Les fidèles musulmans se rassemblent pour la prière du vendredi. En cette fin de ramadan, sur ce promontoire de Ras Al-Amoud, un quartier de Jérusalem-Est, ils sont plusieurs milliers, sur les bas-côtés, sur un terre-plein, ou dans la mosquée Muhammad Al-Fateh (Mehmet le Conquérant). Sur un rond-point, une vingtaine de policiers veillent.
Les mines sont graves. Derrière les croyants, la coupole dorée du dôme du Rocher scintille, en surplomb de l’esplanade des Mosquées.
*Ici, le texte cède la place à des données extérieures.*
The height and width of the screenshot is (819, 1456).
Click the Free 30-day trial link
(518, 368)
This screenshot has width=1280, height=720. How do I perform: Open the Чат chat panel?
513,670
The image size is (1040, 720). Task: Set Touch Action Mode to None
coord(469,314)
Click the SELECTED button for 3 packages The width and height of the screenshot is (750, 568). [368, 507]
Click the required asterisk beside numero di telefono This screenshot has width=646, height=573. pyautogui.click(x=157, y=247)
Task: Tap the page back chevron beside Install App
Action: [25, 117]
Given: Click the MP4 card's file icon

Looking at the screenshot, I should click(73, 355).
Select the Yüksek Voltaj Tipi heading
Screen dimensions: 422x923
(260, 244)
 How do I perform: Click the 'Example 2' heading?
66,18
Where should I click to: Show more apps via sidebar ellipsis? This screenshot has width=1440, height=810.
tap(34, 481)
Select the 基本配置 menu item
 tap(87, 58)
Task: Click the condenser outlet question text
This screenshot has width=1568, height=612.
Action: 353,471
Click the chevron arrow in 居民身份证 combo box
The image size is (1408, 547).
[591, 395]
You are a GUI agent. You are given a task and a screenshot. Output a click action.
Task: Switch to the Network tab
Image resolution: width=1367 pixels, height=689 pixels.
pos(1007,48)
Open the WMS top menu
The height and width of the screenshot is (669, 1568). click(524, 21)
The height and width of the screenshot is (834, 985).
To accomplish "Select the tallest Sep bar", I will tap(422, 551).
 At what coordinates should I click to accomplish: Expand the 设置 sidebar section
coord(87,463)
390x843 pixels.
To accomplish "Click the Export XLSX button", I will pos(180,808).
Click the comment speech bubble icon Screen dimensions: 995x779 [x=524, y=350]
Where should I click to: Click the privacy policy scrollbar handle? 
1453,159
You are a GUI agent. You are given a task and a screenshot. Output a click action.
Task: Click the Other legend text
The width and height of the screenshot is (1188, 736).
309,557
Mais le site, qui abrite aussi la mosquée Al-Aqsa, troisième lieu saint de l’islam, est inaccessible. Le 28 février, date du début de l’attaque américano-israélienne contre l’Iran, les autorités israéliennes en ont interdit la fréquentation, ainsi que l’église du Saint-Sépulcre, haut lieu de pèlerinage chrétien.
Le sermon de l’imam terminé, les fidèles s’alignent et s’agenouillent, dans un silence que rien ne trouble. Des enfants, qui jouaient sur une aire de jeu, s’arrêtent. La prière se déroule, dans l’air frais de la fin de l’hiver de Jérusalem. Une fois celle-ci terminée, l’assemblée se disperse dans le calme.